“Just as the wave cannot exist for itself,
but is ever a part of the heaving surface of the ocean,
so must I never live my life for itself,
but always in the experience which is going on around me.”
Why is the simplest answer, always the hardest to say? Can waves of light fully shine through a room with no windows? These questions have streamlined the past several months of your life, and it never seems to get any easier. It’s as if you can’t ever truly find a sense of understanding, though what you understand to be real, seems to get more distant by the day.
So much structure in the unbalanced home, where do all these cracks truly come from? Why must we constantly walk with a tilt when we’re destined to walk in a straight line? No matter the turmoil that’s shifted in your life, you’ve tried to make up for those areas that developed an unapologetic way of processing information, but this process is so far from over.
Every time you take an inch, something seems to pull you backwards, back into a world of disgust that you’ve tried to over come, yet always pulls relentlessly against the strings of your tattered heart. The beats get louder, pouncing through your chest, causing you to send a tidal wave of sadness over every square inch of your body.
Here we sit under the pale moon sky, wondering just exactly how it is that you’ve stumbled once again into the landmines, destroying the loves of your life, every second of everyday. Nothing seems to be as stagnant as these stale moments, but where do all these crows come from? Why must they constantly rip out their eyes, and allow me to watch them suffer?

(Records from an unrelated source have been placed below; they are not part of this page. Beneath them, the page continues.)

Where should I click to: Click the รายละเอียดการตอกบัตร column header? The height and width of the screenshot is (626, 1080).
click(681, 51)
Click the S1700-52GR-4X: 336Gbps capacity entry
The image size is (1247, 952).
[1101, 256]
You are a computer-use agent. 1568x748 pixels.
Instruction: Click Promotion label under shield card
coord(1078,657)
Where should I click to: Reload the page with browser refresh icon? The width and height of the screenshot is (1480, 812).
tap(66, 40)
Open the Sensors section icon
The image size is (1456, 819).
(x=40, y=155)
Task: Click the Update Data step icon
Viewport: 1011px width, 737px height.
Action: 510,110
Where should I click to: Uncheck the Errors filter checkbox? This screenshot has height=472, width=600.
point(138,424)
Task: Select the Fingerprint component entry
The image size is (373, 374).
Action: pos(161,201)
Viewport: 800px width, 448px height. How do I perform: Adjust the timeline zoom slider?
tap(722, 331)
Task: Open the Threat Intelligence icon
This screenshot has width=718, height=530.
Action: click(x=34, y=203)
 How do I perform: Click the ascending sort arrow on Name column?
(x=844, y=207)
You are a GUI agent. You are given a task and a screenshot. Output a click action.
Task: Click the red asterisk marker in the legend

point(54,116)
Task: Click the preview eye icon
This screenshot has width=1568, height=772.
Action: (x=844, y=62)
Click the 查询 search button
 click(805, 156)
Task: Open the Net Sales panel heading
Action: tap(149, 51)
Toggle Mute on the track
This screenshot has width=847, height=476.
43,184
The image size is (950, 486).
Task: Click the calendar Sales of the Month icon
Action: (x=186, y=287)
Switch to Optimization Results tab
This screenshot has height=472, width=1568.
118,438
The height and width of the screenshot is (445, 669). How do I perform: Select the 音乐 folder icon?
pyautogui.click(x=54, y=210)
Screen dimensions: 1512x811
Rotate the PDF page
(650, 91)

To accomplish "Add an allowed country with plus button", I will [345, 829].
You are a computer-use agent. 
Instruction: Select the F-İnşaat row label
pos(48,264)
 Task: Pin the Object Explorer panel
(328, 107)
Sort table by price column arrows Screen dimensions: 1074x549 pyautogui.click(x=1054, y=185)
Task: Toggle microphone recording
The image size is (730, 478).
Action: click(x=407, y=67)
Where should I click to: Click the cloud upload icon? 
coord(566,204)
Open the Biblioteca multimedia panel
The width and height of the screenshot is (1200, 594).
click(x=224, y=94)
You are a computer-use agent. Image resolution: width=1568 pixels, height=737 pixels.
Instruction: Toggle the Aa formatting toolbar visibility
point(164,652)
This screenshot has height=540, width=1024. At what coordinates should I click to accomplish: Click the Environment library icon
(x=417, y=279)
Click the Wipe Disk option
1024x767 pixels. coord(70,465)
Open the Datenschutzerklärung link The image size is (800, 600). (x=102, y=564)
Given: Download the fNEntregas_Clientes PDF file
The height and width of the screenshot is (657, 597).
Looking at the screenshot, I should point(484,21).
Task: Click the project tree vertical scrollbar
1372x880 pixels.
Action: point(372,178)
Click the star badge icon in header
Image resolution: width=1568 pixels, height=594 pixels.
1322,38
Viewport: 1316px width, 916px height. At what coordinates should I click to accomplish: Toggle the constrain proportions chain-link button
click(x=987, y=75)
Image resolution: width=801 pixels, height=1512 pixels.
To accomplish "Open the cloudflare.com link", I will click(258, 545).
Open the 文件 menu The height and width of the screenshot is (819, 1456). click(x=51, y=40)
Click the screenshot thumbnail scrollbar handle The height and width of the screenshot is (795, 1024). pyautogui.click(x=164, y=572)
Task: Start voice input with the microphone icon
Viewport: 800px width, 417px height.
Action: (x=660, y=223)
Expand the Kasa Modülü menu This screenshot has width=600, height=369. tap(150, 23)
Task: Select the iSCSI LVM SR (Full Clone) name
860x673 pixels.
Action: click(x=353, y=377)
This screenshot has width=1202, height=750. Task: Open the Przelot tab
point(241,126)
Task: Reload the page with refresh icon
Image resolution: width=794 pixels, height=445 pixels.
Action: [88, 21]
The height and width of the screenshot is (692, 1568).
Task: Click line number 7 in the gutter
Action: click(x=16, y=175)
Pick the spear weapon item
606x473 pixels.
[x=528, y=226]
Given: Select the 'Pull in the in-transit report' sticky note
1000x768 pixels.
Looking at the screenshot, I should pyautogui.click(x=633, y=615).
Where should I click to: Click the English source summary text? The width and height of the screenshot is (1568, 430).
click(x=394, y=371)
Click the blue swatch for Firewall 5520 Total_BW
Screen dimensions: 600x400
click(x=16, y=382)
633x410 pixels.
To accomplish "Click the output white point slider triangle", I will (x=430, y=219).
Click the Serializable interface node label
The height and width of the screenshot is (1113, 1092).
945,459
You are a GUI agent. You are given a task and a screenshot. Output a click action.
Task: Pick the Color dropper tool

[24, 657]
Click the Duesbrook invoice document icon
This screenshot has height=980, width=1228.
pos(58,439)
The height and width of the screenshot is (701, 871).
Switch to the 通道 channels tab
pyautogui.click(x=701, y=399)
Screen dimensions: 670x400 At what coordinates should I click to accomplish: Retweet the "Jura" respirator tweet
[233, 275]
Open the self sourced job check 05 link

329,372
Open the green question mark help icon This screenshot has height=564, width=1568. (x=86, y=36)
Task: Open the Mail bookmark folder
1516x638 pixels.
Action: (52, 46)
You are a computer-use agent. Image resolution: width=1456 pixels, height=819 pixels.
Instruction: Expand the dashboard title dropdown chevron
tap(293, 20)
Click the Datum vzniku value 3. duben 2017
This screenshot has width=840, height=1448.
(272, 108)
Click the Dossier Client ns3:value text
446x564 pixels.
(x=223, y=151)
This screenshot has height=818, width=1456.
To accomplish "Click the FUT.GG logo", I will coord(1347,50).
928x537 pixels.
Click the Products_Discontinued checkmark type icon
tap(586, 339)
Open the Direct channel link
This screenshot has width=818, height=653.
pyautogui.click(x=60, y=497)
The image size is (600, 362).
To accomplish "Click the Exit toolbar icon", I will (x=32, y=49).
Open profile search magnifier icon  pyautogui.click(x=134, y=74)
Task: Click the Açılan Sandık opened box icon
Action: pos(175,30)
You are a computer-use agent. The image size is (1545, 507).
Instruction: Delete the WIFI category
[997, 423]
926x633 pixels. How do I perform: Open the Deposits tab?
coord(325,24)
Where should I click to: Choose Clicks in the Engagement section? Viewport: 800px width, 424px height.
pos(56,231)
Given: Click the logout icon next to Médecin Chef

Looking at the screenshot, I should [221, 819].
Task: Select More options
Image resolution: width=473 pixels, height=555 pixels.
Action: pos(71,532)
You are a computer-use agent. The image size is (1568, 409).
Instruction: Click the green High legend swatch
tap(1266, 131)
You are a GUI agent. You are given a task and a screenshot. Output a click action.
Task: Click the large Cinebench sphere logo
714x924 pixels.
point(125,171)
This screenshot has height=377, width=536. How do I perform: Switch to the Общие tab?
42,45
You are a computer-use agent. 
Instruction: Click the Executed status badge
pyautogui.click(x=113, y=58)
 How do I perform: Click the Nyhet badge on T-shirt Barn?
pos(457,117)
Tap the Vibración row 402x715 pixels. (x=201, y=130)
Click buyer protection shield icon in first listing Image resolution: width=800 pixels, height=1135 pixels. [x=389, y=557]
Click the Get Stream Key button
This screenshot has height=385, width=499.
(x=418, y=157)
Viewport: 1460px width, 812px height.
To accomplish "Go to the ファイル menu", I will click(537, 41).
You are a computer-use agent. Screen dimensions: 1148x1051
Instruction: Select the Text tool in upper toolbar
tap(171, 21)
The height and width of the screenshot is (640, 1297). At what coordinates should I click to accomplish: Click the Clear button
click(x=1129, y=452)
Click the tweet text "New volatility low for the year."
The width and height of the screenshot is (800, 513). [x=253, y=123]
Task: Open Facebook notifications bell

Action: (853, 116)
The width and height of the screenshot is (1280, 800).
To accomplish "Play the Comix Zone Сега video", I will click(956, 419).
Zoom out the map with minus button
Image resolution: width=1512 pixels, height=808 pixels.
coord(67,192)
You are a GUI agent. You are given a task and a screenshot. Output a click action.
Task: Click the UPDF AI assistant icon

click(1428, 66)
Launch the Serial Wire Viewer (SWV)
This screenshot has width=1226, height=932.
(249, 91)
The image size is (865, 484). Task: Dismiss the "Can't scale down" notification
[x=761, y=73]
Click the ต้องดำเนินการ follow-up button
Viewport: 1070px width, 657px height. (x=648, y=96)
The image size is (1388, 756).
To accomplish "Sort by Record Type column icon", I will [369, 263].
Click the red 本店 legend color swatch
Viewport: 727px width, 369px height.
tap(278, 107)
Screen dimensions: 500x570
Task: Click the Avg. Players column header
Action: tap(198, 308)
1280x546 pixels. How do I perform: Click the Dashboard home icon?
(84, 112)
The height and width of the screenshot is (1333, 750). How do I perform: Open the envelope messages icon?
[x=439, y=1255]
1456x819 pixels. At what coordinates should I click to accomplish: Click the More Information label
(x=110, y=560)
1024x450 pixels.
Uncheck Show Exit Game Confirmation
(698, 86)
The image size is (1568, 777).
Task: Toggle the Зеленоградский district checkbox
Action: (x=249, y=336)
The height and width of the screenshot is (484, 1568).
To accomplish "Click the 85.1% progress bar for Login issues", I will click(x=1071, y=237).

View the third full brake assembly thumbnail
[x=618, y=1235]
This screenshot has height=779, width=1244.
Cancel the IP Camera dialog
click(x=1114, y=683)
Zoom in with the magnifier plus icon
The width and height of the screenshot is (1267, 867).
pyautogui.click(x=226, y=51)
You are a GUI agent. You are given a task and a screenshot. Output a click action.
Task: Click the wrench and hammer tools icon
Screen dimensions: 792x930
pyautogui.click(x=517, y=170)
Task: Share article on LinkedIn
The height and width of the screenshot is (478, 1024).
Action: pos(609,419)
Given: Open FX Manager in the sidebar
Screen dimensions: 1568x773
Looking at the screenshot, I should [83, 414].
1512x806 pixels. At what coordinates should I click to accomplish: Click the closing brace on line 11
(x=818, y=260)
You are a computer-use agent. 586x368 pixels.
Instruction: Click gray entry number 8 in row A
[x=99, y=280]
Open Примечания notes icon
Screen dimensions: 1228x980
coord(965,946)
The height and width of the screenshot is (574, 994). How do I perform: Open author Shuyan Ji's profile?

It’s as if this is a time warped victory, but the victory of the finish line seems to destroy every part of this memory. Standing in the crowd, listening to the cries and cheers of so many people, continues this journey of trying to figure out the truth within this tattered heart. It’s a work in progress each and everyday, and something about today brings even more sadness to the table. We look on to enjoy the last supper as this next phase is about to occur. No more worries, no more wonders, just the true knowledge of your life, served over dinner.